§ **TO DO**: Scan the data below for the string "agent". Copy every line where it appears.
- Opening Delimiter -
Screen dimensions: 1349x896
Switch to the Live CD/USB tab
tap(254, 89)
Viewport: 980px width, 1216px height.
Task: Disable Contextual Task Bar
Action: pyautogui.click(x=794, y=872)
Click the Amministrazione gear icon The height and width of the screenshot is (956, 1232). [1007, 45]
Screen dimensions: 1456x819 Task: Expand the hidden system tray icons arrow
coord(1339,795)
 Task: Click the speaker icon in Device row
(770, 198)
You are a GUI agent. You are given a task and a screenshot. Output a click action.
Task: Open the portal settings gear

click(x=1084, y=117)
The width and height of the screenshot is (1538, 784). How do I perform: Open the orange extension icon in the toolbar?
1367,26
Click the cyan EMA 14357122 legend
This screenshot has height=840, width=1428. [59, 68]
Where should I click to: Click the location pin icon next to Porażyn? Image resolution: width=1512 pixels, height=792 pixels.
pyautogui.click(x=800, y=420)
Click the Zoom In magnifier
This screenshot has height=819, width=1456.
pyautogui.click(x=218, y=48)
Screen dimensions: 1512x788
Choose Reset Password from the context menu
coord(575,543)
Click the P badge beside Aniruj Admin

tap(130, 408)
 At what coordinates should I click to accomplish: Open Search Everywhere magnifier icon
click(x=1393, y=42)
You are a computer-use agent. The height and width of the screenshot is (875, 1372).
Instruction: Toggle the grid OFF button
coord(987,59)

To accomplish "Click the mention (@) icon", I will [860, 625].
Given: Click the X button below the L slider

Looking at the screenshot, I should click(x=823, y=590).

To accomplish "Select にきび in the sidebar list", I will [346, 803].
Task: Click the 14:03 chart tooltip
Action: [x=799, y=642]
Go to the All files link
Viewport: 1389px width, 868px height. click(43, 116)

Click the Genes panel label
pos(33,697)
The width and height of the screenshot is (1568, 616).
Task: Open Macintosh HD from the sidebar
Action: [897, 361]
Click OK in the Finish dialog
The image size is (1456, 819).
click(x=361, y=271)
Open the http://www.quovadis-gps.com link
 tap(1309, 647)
- Closing Delimiter -
§ **WRITTEN ANSWER**:
You are a GUI agent. You are given a task and a screenshot. Output a click action.
You are a computer-use agent. The height and width of the screenshot is (875, 1372).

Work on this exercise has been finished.